Sometimes, it makes financial sense for companies to engage workers as independent contractors rather than as employees. It can have advantages for workers, too. They sometimes prefer the freedom, status and flexibility of being an independent contractor, not an employee.
But whether a worker is an employee or an independent contractor has nothing to do with the desires of the organization or the worker. Not even a written contract can make someone an independent contractor if that status isn’t legitimate.
The burden is on companies to make sure their workers are properly classified. The worker’s status affects a wide variety of obligations and legal rights under federal and North Carolina laws.
Among the issues: wages and hours, workers’ compensation, unemployment benefits,, tax liability and withholding, vicarious liability for worker negligence and protection under North Carolina and federal anti-discrimination laws.
Getting it right
It’s not always easy to classify workers correctly.
For example, the IRS has a classification test that considers 20 factors. Under the Employee Retirement Income Security Act (ERISA), the courts apply a common-law agency test. Under the federal Fair Labor Standards Act, the term “employee” is more expansively interpreted to go beyond traditional common-law agency principles.
North Carolina courts have analyzed the standard for determining whether workers are employees or independent contractors (see box below).
Applying the factors
Several recent North Carolina cases illustrate how courts apply the factors.
For example, Tony Fele, a nurse who worked for the Nursefinders temporary agency, was driving to a job when he was involved in a traffic accident that killed another motorist. The victim’s estate, arguing that Fele was the employee of Nursefinders, sued the agency.
The agency said it wasn’t liable, contending Fele was an independent contractor because nurses were free to accept or reject assignments. The court wound up agreeing. In reaching its conclusion, the court stated:
While Nursefinders exercised control over extraneous aspects of Fele’s work, such as the dates and times when work was offered and collection of his salary, Nursefinders exercised no control over Fele’s nursing, the function for which hospitals sought him. To the contrary, Fele was a free agent who could and did maintain similar arrangements with other suppliers of medical personnel, and who could and did accept or reject work offered to him through Nursefinders, as suited him. Conversely, Nursefinders could not compel Fele to take any particular assignment. Once Fele accepted work proposed by Nursefinders, Fele was not under any control by Nursefinders while working. Apparently the relationship could be terminated at will by either party at any time.

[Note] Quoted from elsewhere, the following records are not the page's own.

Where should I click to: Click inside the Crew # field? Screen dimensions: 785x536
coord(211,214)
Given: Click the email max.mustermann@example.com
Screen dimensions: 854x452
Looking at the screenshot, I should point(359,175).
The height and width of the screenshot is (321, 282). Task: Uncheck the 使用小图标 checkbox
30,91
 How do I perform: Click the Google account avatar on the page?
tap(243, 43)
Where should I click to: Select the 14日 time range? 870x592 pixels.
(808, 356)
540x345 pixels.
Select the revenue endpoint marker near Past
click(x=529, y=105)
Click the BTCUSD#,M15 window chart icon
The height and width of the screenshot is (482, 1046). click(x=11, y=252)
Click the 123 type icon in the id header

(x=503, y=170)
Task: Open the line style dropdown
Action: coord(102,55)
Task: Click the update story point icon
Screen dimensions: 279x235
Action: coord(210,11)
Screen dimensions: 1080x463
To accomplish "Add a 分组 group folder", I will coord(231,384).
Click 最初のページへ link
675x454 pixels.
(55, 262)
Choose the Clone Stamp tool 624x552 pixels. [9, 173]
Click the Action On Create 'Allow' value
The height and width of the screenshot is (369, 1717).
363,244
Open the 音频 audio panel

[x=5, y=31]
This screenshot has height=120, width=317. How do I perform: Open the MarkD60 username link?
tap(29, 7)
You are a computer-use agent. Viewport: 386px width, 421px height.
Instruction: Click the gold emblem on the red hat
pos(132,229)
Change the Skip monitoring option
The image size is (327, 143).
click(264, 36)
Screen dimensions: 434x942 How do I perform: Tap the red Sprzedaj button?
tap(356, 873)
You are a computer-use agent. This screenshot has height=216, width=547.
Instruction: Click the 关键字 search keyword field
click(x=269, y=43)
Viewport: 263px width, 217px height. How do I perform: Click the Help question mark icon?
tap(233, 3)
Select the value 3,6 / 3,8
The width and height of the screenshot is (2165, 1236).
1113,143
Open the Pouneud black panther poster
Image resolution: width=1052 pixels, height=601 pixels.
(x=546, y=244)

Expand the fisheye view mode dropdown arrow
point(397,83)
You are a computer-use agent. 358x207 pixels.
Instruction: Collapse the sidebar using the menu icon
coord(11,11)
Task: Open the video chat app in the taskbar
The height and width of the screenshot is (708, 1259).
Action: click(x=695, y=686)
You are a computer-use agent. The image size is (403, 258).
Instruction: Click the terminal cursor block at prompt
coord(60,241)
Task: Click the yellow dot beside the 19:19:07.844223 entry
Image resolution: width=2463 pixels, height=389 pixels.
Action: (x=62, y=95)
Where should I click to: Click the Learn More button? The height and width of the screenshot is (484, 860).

In another case, a truck driver hauling asphalt injured a motorist in a crash. The victim sued the asphalt company. The evidence showed that the truck driver owned his own truck and controlled how he operated it. Despite this, the court ruled that he was an employee of the asphalt company, making it vicariously liable to the victim. The reason: The truck driver picked up the asphalt at the same location the company’s employees did, received his pay at the same location the employees did, and could be terminated at any time by the asphalt company.
Call your attorney
As those two cases demonstrate, it isn’t simple to determine whether a worker will be classified as an independent contractor or an employee. A contract stating the worker has an independent-contractor relationship with the company and the failure to withhold taxes are not controlling.
Many workers and companies misclassify the relationship. When that happens, the adverse consequences can be staggering. Consult an employment law attorney before taking on an independent contractor or trying to convert an employee into an independent contractor.